The lead scientist already said the digging spoon came back empty. Which is why that MEDIA article seems off on that one point.


A key objective was to drill a sample of "soil" and analyse it in Cosac's oven. But, disappointingly, the latest information suggest no soil was delivered to the instrument.


And


The lander's Alpha Particle X-ray Spectrometer (APXS), designed to provide information on the elemental composition of the surface, seems to have partially seen a signal from its own lens cover - which could have dropped off at a strange angle because Philae was not lying flat.


So as I said in my post, no surface tests have been completed yet other than hitting it with a hammer.
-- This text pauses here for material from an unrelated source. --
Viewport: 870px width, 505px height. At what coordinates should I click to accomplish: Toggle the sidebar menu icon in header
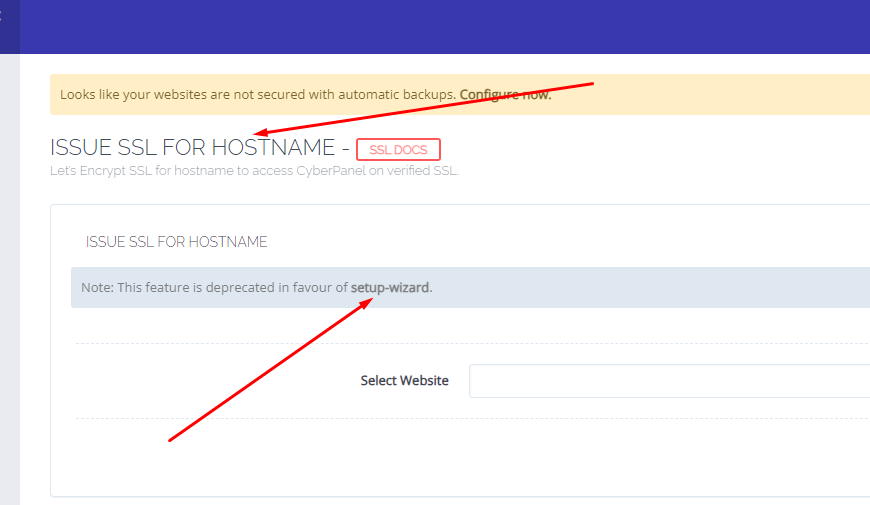(x=3, y=17)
He even said they can't rule out that it's not made of rock yet.

Seriously, you clearly read the article yet skip this ...

Preliminary results from the Mupus instrument, which deployed a hammer to the comet after Philae's landing, suggest there is a layer of dust 10-20cm thick on the surface with very hard water-ice underneath.

It's like you want it to be wrong so bad you lie to yourself, and us.


“If we compare the data with laboratory measurements, we think that the probe encountered a hard surface with strength comparable to that of solid ice,” says Tilman Spohn, principal investigator for MUPUS.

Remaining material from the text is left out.